- [WHAT YOU ARE ASKED TO DO] Write the records out again, unchanged.

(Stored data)
###

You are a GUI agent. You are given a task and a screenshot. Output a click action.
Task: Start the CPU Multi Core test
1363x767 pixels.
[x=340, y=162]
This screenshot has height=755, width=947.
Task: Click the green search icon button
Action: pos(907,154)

###

- [ANSWER TO THIS TASK]
You are a GUI agent. You are given a task and a screenshot. Output a click action.
Task: Start the CPU Multi Core test
1363x767 pixels.
[x=340, y=162]
This screenshot has height=755, width=947.
Task: Click the green search icon button
Action: pos(907,154)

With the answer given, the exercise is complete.